Rincian Tugas: Ubah paragraf dalam teks tentang privasi Truecaller yang diawali "Server Truecaller diretas Syrian Electronic Army" menjadi daftar poin singkat tanpa menghilangkan fakta utamanya.

Blok Teks:

Ada masalah privasi yang masih patut dipertanyakan. Poin-poin berikut ini akan membantu Anda untuk memutuskan apakah Anda masih menginginkan Truecaller atau tidak.

  1. Aplikasi ini telah terpasang di 250 juta ponsel, sekitar 60% pengguna berasal dari India. Aplikasi ini memblok 480 juta panggilan telepon spam per bulan.
  2. Truecaller memiliki 3 miliar nomor ponsel di database-nya (data Oktober 2018). Database ini menangani sekitar 4,2 miliar pencarian nomor ponsel setiap bulan.
  3. Truecaller akan memasukkan nomor ponsel pengguna ke database namun ia tidak langsung memasukkan semua kontak di ponsel pengguna ke database karena aksi ini akan melanggar kebijakan Google Play dan Apple Store. Google dan Apple membolehkan aplikasi mengakses data pengguna namun melarang developer membangun database dari data itu untuk dimanfaatkan aplikasi. Truecaller melakukannya secara tidak langsung.  Pada syarat awal saat install Truecaller menyatakan: "We process your profile data (name, email, address etc.) and information about your activity on our website including browser information, IP address etc." Data kontak di ponsel pengguna akan diolah bersamaan dengan data dari media sosial pengguna dan mitra Truecaller yakni penyedia jasa direktori telepon seperti White and Yellow Pages. Data lain yang turut diolah adalah data dari "komunitas", ini adalah para pengguna Truecaller yang memberikan nama untuk nomor-nomor yang tidak dikenal dan mengirimkannya ke database. Setelah diolah, nomor dan nama yang "akurat" akan masuk ke database. Pengguna bisa mengubah namanya yang muncul di database melalui "Edit Profile" di aplikasi atau "Suggest Name" di website.
  4. Server Truecaller diretas Syrian Electronic Army (SEA) pada 17 Juli 2013. Pihak Truecaller mengakui hal itu namun menyatakan bahwa informasi password dan kartu kredit (pengguna premium) tetap aman. Apakah data nomor ponsel aman? SEA mengakui mendapatkan data sebesar 459 Gb dari database Truecaller.
  5. BBC menuliskan laporan pada 25 November 2016 bahwa nomor ponsel tokoh politik dan anggota Parlemen Inggris, termasuk Perdana Menteri David Cameron bisa muncul di pencarian database Truecaller.
  6.  Pada Mei 2019, Rajshekhar Rajaharia, periset independen, menemukan bahwa sekitar 300 juta data pengguna Truecaller "bocor". Data seperti nomor ponsel dan email ini dijual di dark web. Sekitar 140 juta data pengguna India dijual seharga Rp 31 juta, sementara data lengkap global dijual seharga hampir Rp 400 juta. Menurut Truecaller, yang terjadi bukan kebocoran data melainkan penyalahgunaan akun premium. Pengguna premium (seharga US$ 0.99 per bulan) memang mendapatkan akses lebih besar ke database.

Bagian Data:
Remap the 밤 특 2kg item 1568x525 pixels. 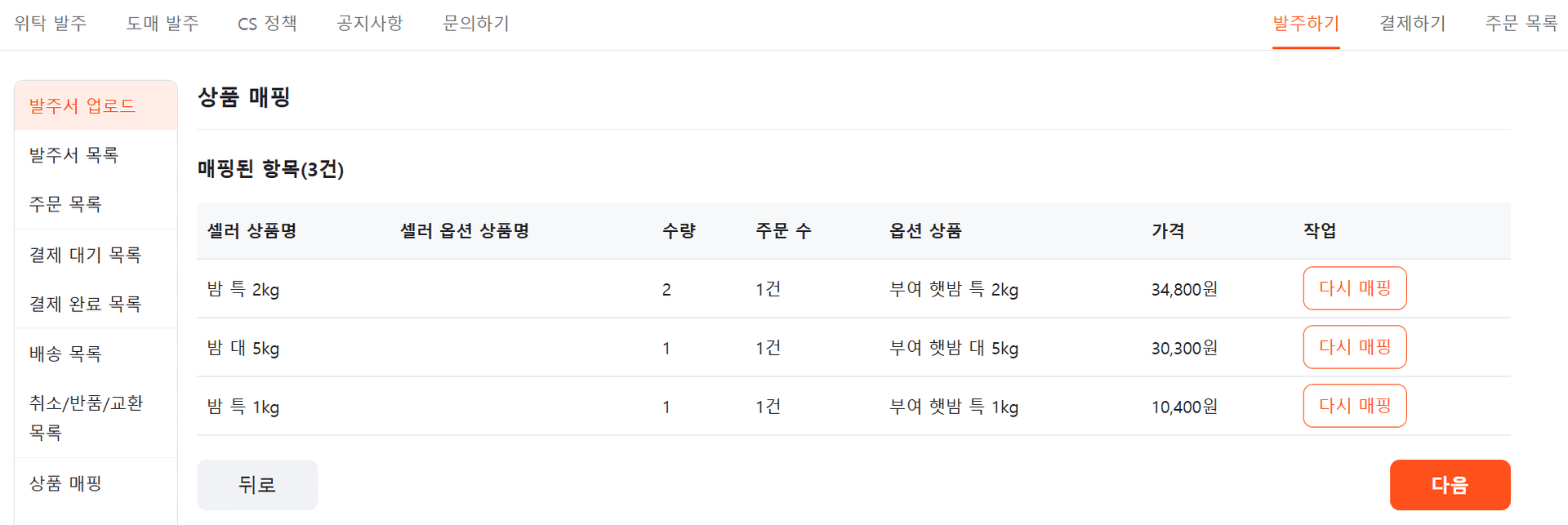click(1354, 288)
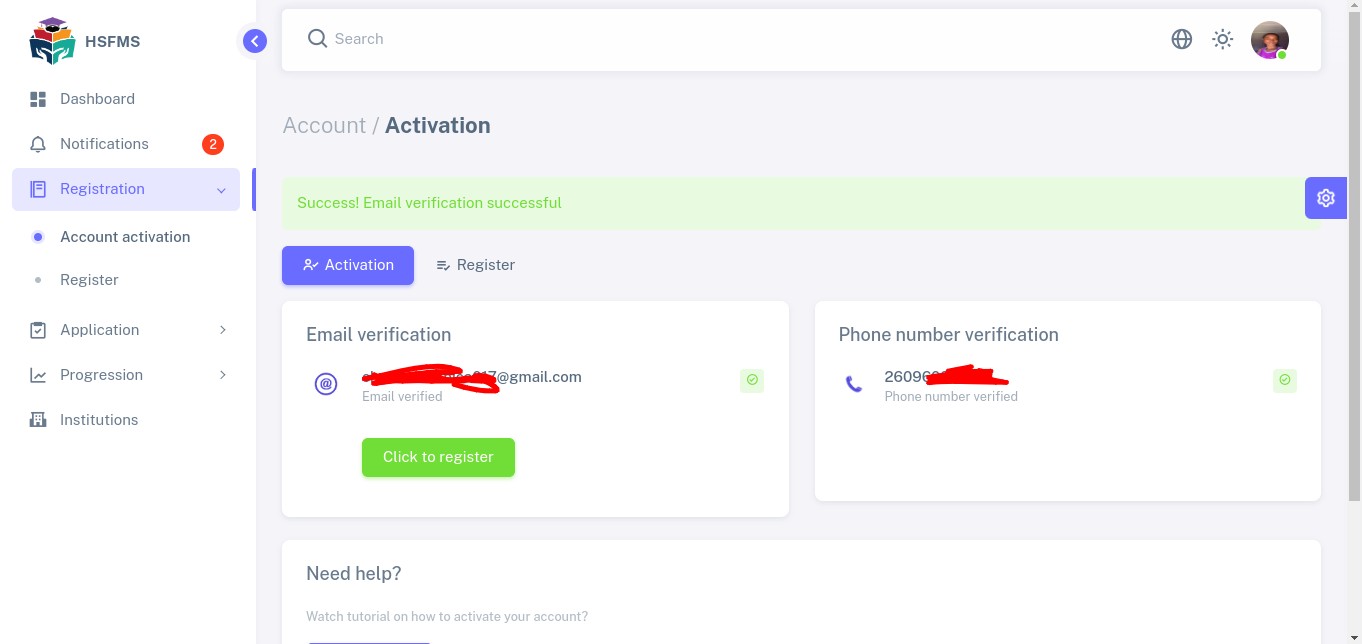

Jawaban yang Diharapkan:
- Server Truecaller diretas Syrian Electronic Army (SEA) pada 17 Juli 2013.
- Truecaller mengakui peretasan tersebut, tetapi menyatakan bahwa informasi password dan kartu kredit pengguna premium tetap aman.
- SEA mengaku memperoleh data sebesar 459 Gb dari database Truecaller.